Некоторые ответы были получены не в «следующей жизни», как написал Гаусс, а в следующем поколении благодаря усилиям и прекрасным способностям его студента Георга Фридриха Бернхарда Римана. Риман отличался слабым здоровьем и умер молодым, но за сорок лет своей жизни он смог перевернуть существовавшие представления о геометрии, а вместе с ними и представления о Вселенной. Риман ввел особую разновидность поля — набор чисел, соответствующий каждой точке пространства, пользуясь которым можно найти расстояние между двумя точками вдоль любой линии, которая их соединяет. Полученная информация, в свою очередь, может быть использована для определения степени искривленности пространства.
Проще всего мерить пространство в одном измерении. Все, что необходимо для измерения, например, прямой линии, — это линейка. Для двухмерного пространства, такого как пол большого танцевального зала, мы обычно берем две перпендикулярные линейки — одна из которых сопоставляется оси x, а вторая — оси y — и находим расстояние между двумя точками путем построения прямоугольного треугольника и применения теоремы Пифагора. В свою очередь, в трех измерениях нам необходимы три перпендикулярные линейки, соответствующие осям x, y и z.
В искривленных, неевклидовых пространствах все становится сложнее и интереснее, поскольку точно откалиброванные перпендикулярные линейки для измерения искривленного пространства уже не пригодны. Однако в этом случае для расчета расстояний мы можем использовать риманову геометрию. Подход, который мы применяем для расчета длины кривой, лежащей на искривленном многообразии, вам уже знаком: кривую представляют в виде ломаной, состоящей из касательных бесконечно малой длины, и затем берут интеграл вдоль всей линии, чтобы получить полную длину.
Сложность этого подхода обусловлена тем, что в искривленном пространстве длина каждого отрезка ломаной может изменяться при перемещении от одной точки многообразия к другой. Для того чтобы преодолеть эту трудность, Риман создал инструмент, известный как метрический тензор, дающий алгоритм для расчета длины отрезка касательной в каждой точке. В двух измерениях метрический тензор представляет собой матрицу 2×2, в n измерениях — матрицу n×n. Следует отметить, что этот новый подход к измерению, несмотря на всю важность нововведений Римана, по-прежнему основан на теореме Пифагора, только переформулированной для неевклидового пространства.
+ + + + + + +
Переведите, пожалуйста, на английский язык предложение из фрагмента о римановой геометрии: «В двух измерениях метрический тензор представляет собой матрицу 2×2, в n измерениях — матрицу n×n».

**СОБРАННЫЕ ДАННЫЕ**
+ + + + + + +
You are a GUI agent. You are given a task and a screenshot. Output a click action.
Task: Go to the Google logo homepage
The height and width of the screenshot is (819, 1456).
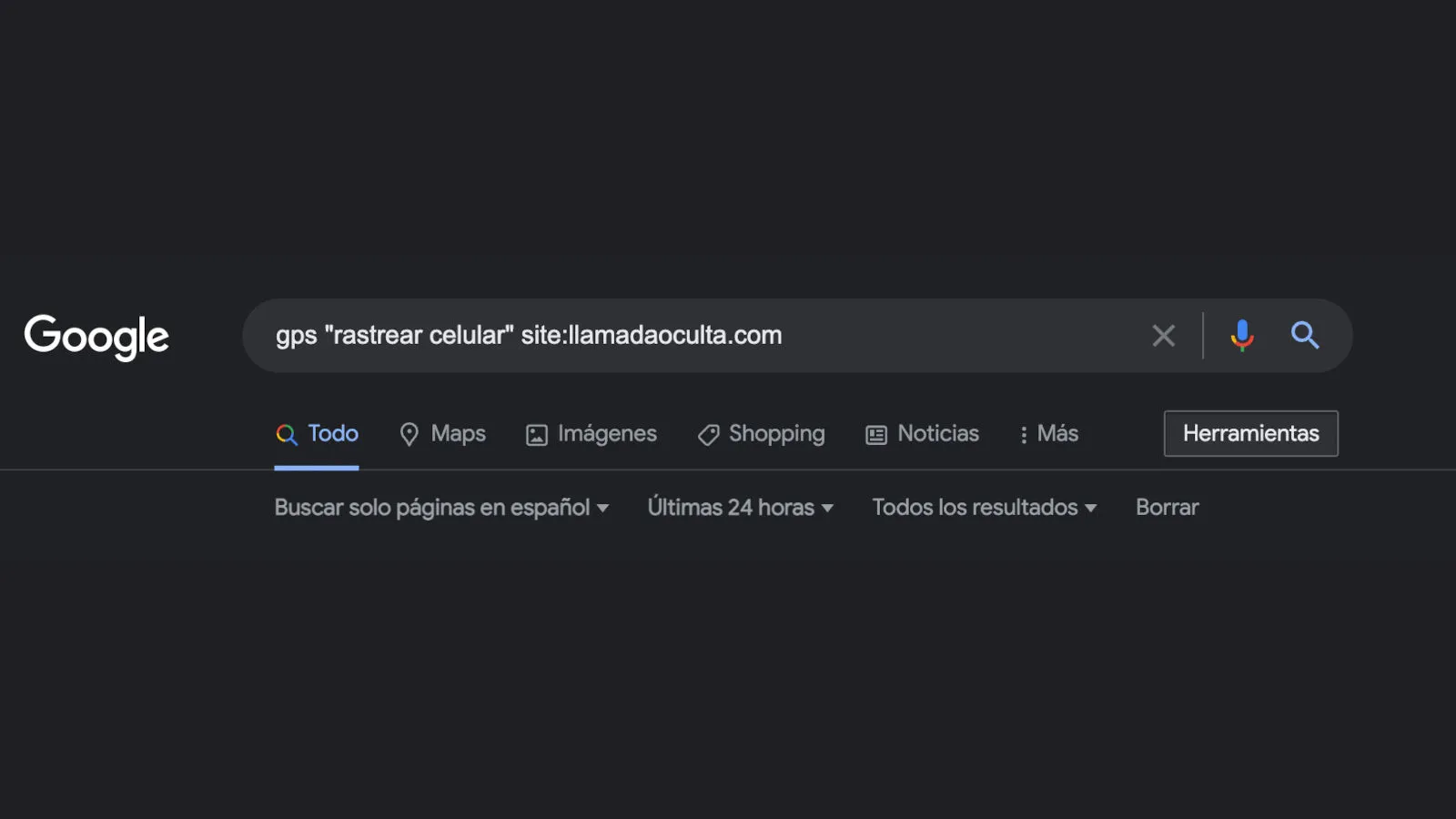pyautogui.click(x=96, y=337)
+ + + + + + +
**ОТВЕТ НА ЗАДАНИЕ**
In two dimensions, the metric tensor is a 2×2 matrix; in n dimensions, it is an n×n matrix.